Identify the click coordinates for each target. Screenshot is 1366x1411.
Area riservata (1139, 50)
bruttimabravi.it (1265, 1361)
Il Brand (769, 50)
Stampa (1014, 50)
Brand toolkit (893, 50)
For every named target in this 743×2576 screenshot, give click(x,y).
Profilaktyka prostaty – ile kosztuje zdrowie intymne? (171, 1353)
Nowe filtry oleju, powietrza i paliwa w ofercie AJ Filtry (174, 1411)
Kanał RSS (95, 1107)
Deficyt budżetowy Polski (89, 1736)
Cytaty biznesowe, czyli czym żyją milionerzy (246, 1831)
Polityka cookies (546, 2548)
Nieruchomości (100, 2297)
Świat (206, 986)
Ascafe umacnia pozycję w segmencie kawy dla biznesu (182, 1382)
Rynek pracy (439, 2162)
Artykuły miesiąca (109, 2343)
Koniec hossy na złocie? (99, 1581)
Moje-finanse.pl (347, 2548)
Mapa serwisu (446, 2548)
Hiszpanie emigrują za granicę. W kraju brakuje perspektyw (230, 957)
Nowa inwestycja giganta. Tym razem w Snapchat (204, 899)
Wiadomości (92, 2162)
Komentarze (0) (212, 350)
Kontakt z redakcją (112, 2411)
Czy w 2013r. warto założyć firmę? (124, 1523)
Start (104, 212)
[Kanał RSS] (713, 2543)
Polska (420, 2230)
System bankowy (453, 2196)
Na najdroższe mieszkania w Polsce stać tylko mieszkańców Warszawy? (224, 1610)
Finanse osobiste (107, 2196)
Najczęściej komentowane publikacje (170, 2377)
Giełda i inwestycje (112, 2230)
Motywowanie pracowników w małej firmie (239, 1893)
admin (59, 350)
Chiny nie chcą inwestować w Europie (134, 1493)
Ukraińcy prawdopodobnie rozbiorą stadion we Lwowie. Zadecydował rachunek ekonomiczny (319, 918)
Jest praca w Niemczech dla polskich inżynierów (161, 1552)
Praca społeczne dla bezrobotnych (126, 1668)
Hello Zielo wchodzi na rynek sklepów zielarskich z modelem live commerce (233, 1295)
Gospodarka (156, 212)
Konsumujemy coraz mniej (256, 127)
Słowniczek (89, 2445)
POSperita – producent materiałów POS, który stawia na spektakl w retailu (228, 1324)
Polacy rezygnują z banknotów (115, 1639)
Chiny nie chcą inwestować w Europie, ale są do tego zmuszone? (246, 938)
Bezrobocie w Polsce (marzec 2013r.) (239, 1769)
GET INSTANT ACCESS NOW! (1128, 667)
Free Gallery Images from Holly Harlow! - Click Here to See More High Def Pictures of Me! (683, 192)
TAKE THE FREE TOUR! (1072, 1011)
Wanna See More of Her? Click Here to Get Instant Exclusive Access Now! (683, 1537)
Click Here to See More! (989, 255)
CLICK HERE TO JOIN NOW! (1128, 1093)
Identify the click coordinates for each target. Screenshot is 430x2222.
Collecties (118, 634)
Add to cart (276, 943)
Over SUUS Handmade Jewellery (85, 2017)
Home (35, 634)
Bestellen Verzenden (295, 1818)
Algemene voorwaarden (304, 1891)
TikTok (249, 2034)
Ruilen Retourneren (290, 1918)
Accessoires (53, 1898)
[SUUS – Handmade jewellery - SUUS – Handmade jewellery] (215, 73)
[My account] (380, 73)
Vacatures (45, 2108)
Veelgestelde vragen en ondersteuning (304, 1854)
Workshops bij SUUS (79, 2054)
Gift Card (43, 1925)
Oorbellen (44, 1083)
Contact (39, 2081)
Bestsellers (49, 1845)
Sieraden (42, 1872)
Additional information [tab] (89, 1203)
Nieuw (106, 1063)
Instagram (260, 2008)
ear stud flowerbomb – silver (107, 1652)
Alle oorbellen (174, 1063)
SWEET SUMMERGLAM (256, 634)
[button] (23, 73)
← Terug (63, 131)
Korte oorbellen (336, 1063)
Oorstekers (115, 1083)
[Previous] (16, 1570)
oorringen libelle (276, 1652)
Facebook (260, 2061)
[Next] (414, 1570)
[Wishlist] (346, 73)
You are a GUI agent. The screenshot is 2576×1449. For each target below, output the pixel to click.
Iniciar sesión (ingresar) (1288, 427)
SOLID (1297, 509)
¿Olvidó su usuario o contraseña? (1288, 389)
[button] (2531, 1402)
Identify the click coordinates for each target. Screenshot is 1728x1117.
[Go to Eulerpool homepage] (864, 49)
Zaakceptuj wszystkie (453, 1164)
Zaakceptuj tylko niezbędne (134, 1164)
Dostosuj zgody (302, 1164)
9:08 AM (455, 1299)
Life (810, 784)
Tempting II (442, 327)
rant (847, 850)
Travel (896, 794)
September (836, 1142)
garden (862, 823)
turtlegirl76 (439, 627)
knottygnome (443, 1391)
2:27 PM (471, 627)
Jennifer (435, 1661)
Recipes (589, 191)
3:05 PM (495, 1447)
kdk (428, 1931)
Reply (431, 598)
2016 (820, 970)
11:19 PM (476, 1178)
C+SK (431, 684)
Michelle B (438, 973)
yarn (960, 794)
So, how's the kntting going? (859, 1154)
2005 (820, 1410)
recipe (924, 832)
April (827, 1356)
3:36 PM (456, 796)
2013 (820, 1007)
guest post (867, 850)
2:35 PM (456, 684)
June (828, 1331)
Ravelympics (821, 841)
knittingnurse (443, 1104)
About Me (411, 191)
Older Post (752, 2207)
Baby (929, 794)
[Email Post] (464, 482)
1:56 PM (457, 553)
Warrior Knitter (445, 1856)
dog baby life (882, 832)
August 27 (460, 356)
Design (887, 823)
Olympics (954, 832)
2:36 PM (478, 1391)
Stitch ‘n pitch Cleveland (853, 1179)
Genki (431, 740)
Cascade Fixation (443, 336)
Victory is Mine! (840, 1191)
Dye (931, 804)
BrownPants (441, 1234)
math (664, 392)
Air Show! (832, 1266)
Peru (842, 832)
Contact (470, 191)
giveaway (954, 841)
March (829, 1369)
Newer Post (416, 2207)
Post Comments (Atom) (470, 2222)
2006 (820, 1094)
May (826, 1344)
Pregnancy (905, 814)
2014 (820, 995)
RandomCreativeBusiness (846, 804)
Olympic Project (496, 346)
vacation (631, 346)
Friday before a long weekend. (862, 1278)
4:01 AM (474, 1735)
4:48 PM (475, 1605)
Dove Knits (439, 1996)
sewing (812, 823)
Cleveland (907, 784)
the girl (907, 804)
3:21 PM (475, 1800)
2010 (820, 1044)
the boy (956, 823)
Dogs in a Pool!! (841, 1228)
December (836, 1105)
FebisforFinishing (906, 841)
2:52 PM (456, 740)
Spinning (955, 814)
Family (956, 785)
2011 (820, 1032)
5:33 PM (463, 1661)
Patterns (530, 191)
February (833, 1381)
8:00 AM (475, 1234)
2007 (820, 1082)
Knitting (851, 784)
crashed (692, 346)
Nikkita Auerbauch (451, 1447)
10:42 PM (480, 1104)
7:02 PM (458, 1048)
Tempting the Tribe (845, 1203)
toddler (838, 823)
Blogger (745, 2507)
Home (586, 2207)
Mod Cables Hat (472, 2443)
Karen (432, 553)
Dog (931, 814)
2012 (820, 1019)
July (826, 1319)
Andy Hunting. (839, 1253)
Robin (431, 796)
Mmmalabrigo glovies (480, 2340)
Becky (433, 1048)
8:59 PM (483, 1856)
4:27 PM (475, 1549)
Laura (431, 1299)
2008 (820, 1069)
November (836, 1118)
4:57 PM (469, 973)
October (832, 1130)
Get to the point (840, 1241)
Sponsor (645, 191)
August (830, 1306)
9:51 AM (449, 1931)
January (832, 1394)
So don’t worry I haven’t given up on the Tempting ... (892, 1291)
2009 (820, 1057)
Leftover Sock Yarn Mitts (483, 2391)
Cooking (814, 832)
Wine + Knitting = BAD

* * * * * * *

* Exercise brief
Keeping every character as it is, restate the lines above that run from the line with "2:35 PM (456, 684)" through the line with "December (836, 1105)", both included, and nothing else.

* Answer below
2:35 PM (456, 684)
June (828, 1331)
Ravelympics (821, 841)
knittingnurse (443, 1104)
About Me (411, 191)
Older Post (752, 2207)
Baby (929, 794)
[Email Post] (464, 482)
1:56 PM (457, 553)
Warrior Knitter (445, 1856)
dog baby life (882, 832)
August 27 (460, 356)
Design (887, 823)
Olympics (954, 832)
2:36 PM (478, 1391)
Stitch ‘n pitch Cleveland (853, 1179)
Genki (431, 740)
Cascade Fixation (443, 336)
Victory is Mine! (840, 1191)
Dye (931, 804)
BrownPants (441, 1234)
math (664, 392)
Air Show! (832, 1266)
Peru (842, 832)
Contact (470, 191)
giveaway (954, 841)
March (829, 1369)
Newer Post (416, 2207)
Post Comments (Atom) (470, 2222)
2006 (820, 1094)
May (826, 1344)
Pregnancy (905, 814)
2014 (820, 995)
RandomCreativeBusiness (846, 804)
Olympic Project (496, 346)
vacation (631, 346)
Friday before a long weekend. (862, 1278)
4:01 AM (474, 1735)
4:48 PM (475, 1605)
Dove Knits (439, 1996)
sewing (812, 823)
Cleveland (907, 784)
the girl (907, 804)
3:21 PM (475, 1800)
2010 (820, 1044)
the boy (956, 823)
Dogs in a Pool!! (841, 1228)
December (836, 1105)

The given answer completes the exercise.